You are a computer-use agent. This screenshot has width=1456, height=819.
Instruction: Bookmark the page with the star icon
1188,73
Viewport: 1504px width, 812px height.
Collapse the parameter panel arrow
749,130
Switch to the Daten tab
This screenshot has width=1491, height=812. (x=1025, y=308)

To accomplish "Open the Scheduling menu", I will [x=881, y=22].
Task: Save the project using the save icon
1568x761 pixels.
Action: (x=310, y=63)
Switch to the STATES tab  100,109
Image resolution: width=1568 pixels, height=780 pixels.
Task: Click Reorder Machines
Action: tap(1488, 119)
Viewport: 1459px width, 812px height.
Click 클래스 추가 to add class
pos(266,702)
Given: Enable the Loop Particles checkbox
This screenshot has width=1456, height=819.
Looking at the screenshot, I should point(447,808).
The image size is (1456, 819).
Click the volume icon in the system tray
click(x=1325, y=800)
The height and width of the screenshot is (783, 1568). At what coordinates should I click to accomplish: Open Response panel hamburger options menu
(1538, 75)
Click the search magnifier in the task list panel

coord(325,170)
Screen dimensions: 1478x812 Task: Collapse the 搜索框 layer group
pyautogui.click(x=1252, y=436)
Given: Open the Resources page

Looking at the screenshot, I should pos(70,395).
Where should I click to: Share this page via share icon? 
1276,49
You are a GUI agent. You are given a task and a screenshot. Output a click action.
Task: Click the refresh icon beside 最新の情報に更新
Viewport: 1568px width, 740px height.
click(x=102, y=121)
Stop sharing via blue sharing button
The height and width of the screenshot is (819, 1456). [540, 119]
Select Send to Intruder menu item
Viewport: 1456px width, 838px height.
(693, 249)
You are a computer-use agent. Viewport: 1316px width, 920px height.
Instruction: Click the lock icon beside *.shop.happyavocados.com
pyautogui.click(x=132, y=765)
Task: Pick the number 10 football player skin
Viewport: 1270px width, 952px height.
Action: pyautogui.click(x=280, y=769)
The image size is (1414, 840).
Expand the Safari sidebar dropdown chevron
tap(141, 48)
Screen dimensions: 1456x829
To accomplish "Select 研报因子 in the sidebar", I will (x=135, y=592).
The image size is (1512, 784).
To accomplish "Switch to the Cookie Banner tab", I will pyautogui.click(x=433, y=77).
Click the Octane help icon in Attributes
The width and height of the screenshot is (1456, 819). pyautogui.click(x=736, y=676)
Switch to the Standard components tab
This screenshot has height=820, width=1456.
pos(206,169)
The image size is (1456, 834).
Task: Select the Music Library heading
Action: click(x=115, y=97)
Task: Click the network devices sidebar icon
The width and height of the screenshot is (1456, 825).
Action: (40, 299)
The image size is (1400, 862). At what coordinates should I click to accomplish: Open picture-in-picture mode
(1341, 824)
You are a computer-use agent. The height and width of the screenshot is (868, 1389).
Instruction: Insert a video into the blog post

Problem requirements »
The lines above starting at the one that contains "You are a computer-use agent. Viewport: 1316px" and ending at the one that contains "The image size is (1512, 784)." must be transcribed exactly, and no other lines may appear.

The completed task »
You are a computer-use agent. Viewport: 1316px width, 920px height.
Instruction: Click the lock icon beside *.shop.happyavocados.com
pyautogui.click(x=132, y=765)
Task: Pick the number 10 football player skin
Viewport: 1270px width, 952px height.
Action: pyautogui.click(x=280, y=769)
The image size is (1414, 840).
Expand the Safari sidebar dropdown chevron
tap(141, 48)
Screen dimensions: 1456x829
To accomplish "Select 研报因子 in the sidebar", I will (x=135, y=592).
The image size is (1512, 784).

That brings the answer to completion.